My income, after tax, less rent, food, small expenses, transpo costs, etc., allows for savings of about $1,000 per month, or $12,000 per year.

Even though I have no debts to pay off, I don't feel comfortable saving only $12,000 per year, but due to the location I really want to live in, I don't see how I could save any more. Looking for either reassurance or a kick in the ***, whichever is most appropriate.



Am I wrong? Is that a good amount?


----------



## Square Root (Jan 30, 2010)

Are you kidding? 23 years old and saving $1,000/month. You are on your way buddy. Keep up the good work.


----------



## PF_Enthusiast (Jan 21, 2011)

This is a very broad question and I'm sure each and every response will be different. My advice is to plan a budget and follow it, as everybody should do regardless of their income. Live within your means. Once you write your budget out, see where you can pinch pennies and save a few bucks. At 23, I can say you're able to save a lot more than I could at that age. 

A few questions I have would be, is your goal to save for retirement or for something such as a house, new car, etc.? At 23, you have quite a time horizon before retirement. Are you saving in hopes of building some passive income? I would also suggest you read the Wealthy Barber. It's a great read for somebody starting out looking at their finances more seriously.

We don't know what your salary is or your what you do for a living. If you could provide more information such as job, salary, location, goals, etc. we as a forum will probably be able to give you some better advice.

Here's an online calculator to compare your net worth to your age group and salary range. It's by no means concrete, but use as you feel appropriate http://cgi.money.cnn.com/tools/networth/networth.html


----------



## the-royal-mail (Dec 11, 2009)

Use the time wisely and setup an emergency fund.

Of course, you will soon want a new car, upgraded living arrangements, new furniture etc. So you won't have as much extra income as you think. See how the first year goes but in the meantime you could think about funnelling any extra money to a TFSA, for which you currently have $15K of available contribution room.


----------



## PF_Enthusiast (Jan 21, 2011)

the-royal-mail said:


> Use the time wisely and setup an emergency fund.
> 
> Of course, you will soon want a new car, upgraded living arrangements, new furniture etc. So you won't have as much extra income as you think. See how the first year goes but in the meantime you could think about funnelling any extra money to a TFSA, for which you currently have $15K of available contribution room.
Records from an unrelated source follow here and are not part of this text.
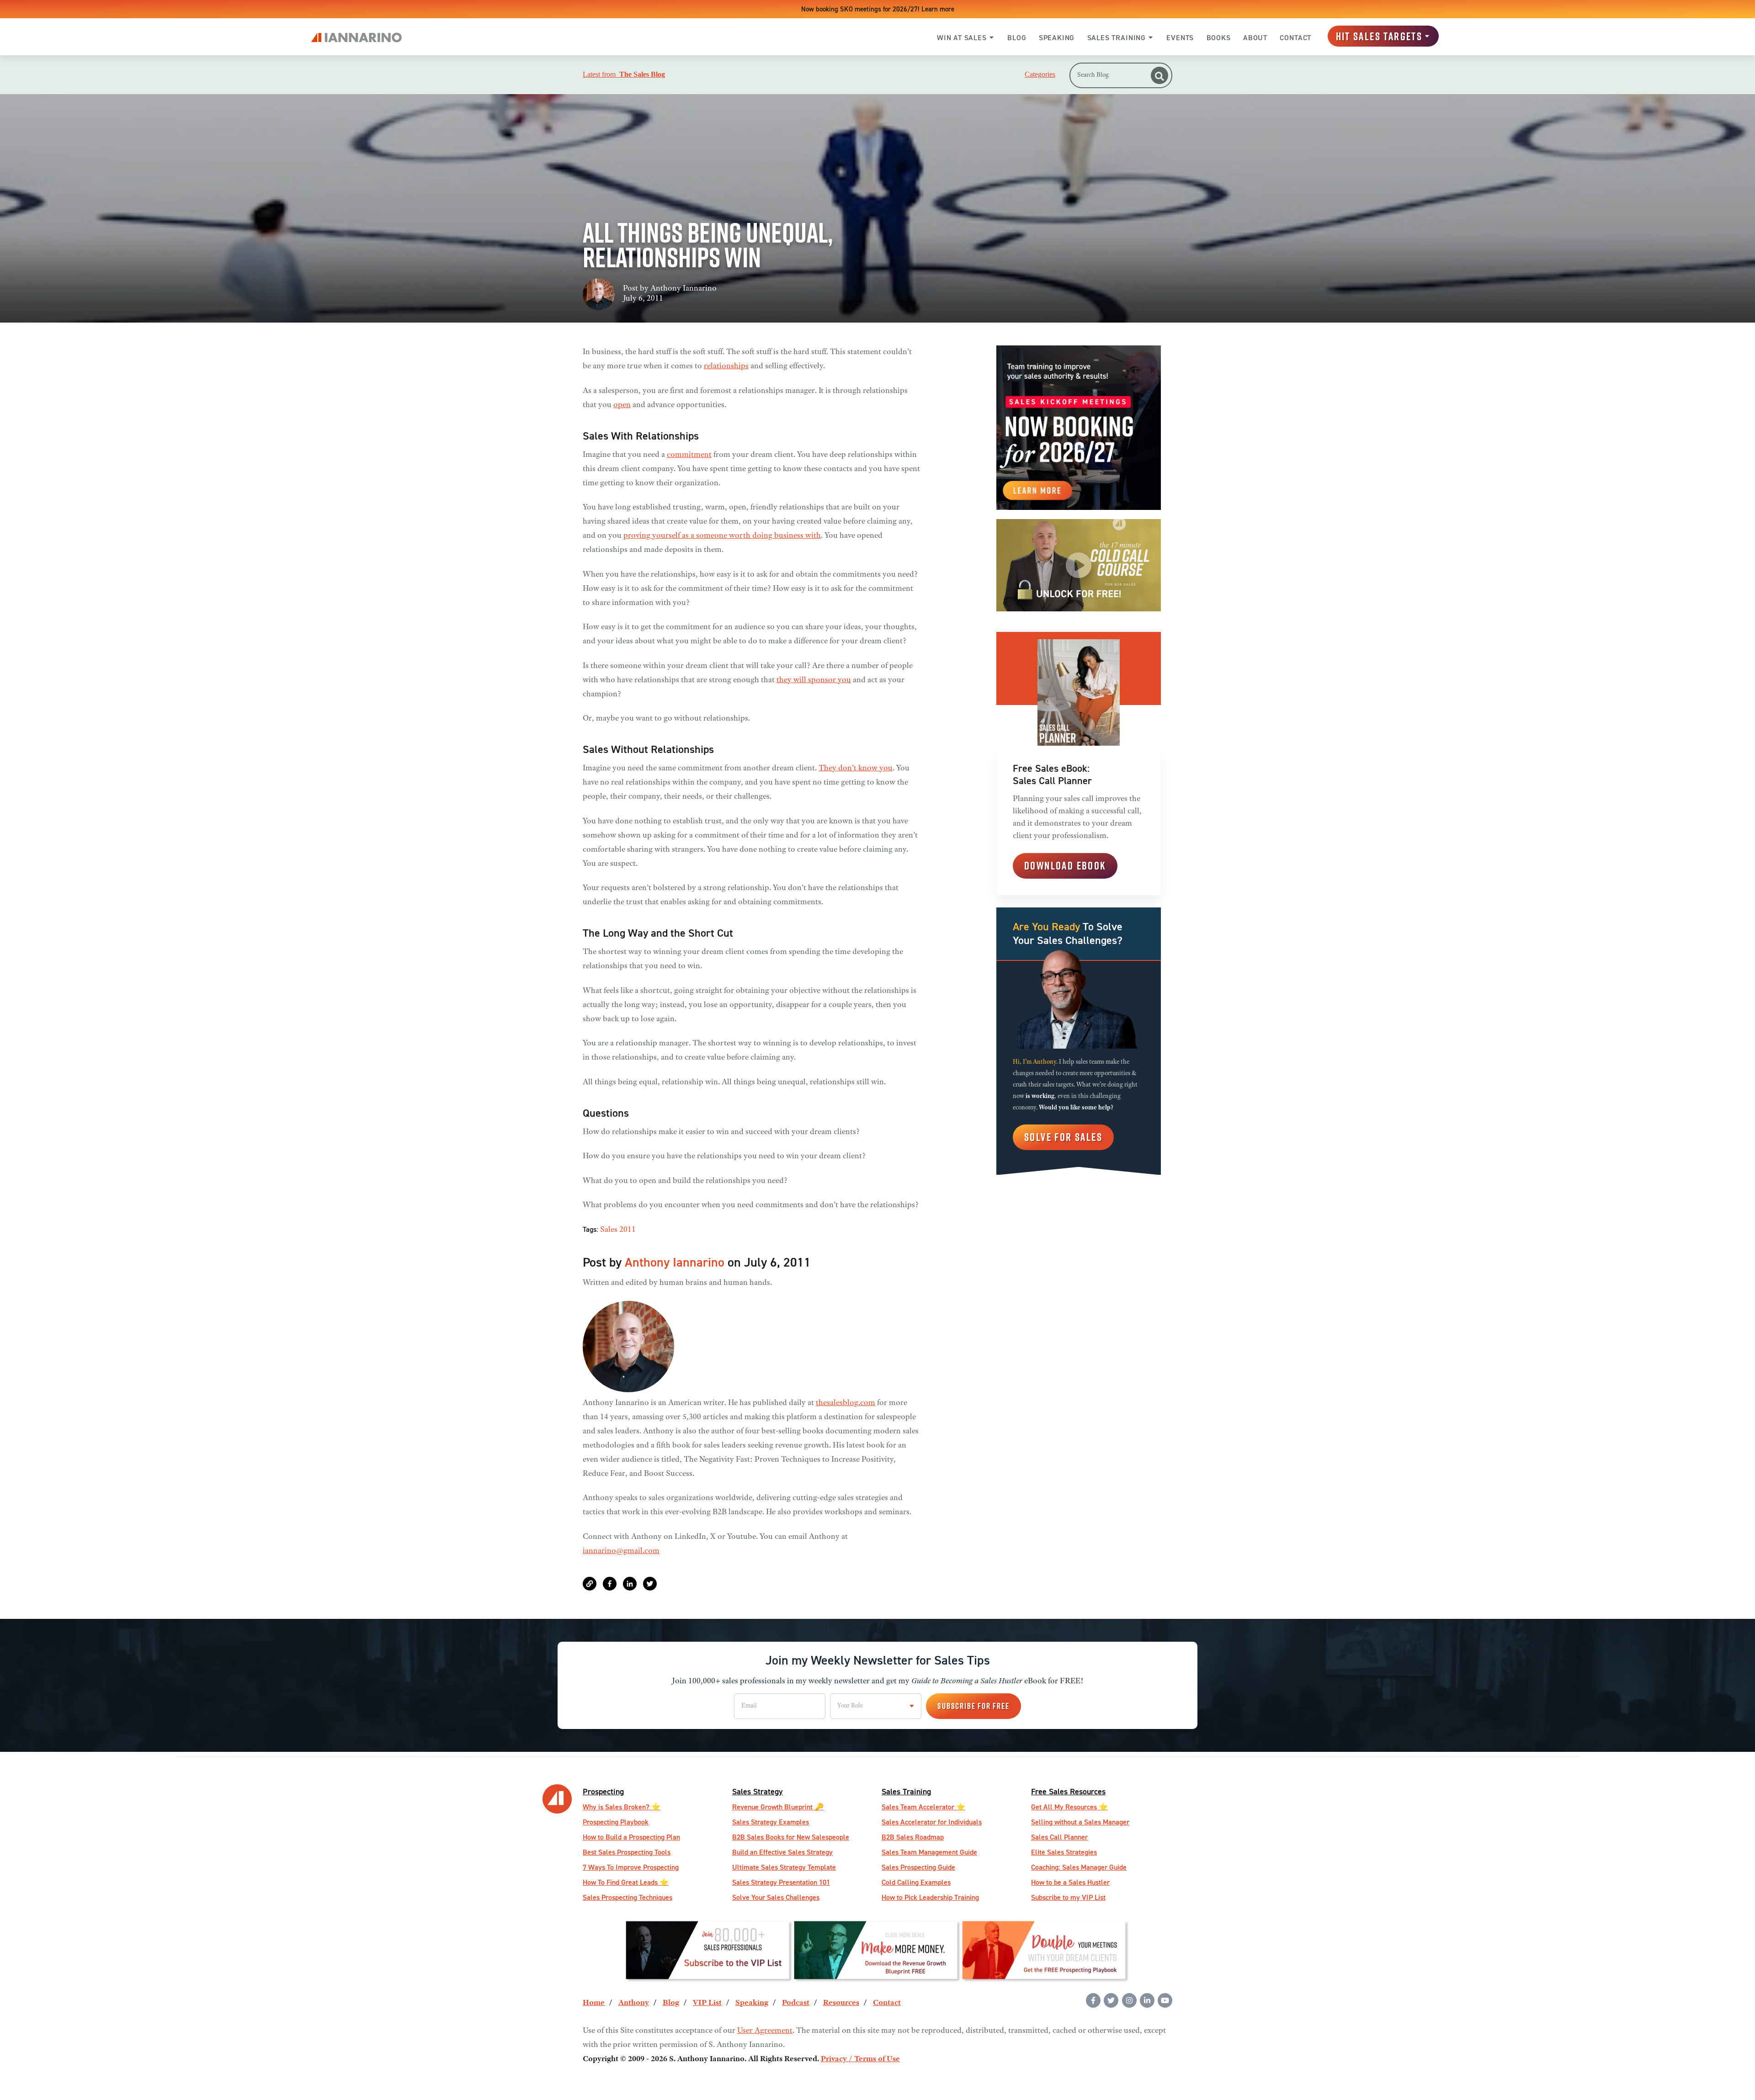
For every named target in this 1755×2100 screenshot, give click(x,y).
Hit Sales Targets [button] (1379, 36)
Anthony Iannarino (683, 289)
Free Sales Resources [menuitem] (1068, 1791)
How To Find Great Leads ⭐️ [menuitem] (626, 1882)
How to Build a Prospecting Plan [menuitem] (631, 1837)
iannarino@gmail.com (621, 1551)
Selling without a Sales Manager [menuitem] (1080, 1822)
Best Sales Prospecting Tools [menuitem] (626, 1852)
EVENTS (1180, 37)
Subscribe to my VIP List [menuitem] (1068, 1897)
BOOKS (1219, 37)
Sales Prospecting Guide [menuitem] (918, 1867)
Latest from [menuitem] (624, 74)
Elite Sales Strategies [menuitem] (1064, 1852)
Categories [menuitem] (1040, 74)
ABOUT (1255, 37)
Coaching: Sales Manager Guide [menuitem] (1079, 1867)
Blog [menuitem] (671, 2003)
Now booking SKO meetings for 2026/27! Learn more (877, 9)
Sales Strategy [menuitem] (757, 1791)
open (622, 405)
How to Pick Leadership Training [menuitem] (930, 1897)
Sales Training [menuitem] (906, 1791)
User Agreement (764, 2031)
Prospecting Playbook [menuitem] (616, 1822)
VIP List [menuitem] (707, 2003)
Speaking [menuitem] (751, 2003)
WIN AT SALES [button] (962, 37)
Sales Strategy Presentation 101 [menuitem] (781, 1882)
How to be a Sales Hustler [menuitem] (1070, 1882)
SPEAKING (1056, 37)
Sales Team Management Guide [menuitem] (929, 1852)
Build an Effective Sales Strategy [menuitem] (782, 1852)
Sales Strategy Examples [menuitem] (770, 1822)
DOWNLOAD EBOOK (1065, 865)
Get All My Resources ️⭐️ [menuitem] (1069, 1807)
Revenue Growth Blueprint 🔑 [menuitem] (778, 1807)
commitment (689, 455)
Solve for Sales (1063, 1137)
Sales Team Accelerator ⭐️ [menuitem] (923, 1807)
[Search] (1159, 75)
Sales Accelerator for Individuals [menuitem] (932, 1822)
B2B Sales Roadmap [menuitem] (913, 1837)
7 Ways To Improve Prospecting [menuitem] (631, 1867)
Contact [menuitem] (887, 2003)
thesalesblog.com (845, 1403)
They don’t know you (856, 768)
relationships (726, 366)
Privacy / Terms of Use (860, 2059)
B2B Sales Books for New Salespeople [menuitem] (790, 1837)
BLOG (1016, 37)
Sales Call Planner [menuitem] (1059, 1837)
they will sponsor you (813, 680)
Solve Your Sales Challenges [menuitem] (775, 1897)
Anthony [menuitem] (633, 2003)
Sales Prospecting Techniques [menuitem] (627, 1897)
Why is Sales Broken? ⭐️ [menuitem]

Just to add on TRM's post, a TFSA will most likely be more beneficial for you to invest in than an RRSP at this point, assuming your income is fairly low.


----------



## steve41 (Apr 18, 2009)

There are two notable reasons why you shouldn't obsess about saving for retirement when you are that young.... first of all, individuals' salaries don't rise with inflation... career advancement, merit raises.... your salary will be considerably higher once into your 40s. Secondly, you will (in all likelihood) be acquiring a home, paying off a mortgage and raising children. I see a lot of plans, and believe me, most individuals don't start to save in earnest until their 40s or beyond.


----------



## PF_Enthusiast (Jan 21, 2011)

steve41 said:


> There are two notable reasons why you shouldn't obsess about saving for retirement when you are that young.... first of all, individuals' salaries don't rise with inflation... career advancement, merit raises.... your salary will be considerably higher once into your 40s. Secondly, you will (in all likelihood) be acquiring a home, paying off a mortgage and raising children. I see a lot of plans, and believe me, most individuals don't start to save in earnest until their 40s or beyond.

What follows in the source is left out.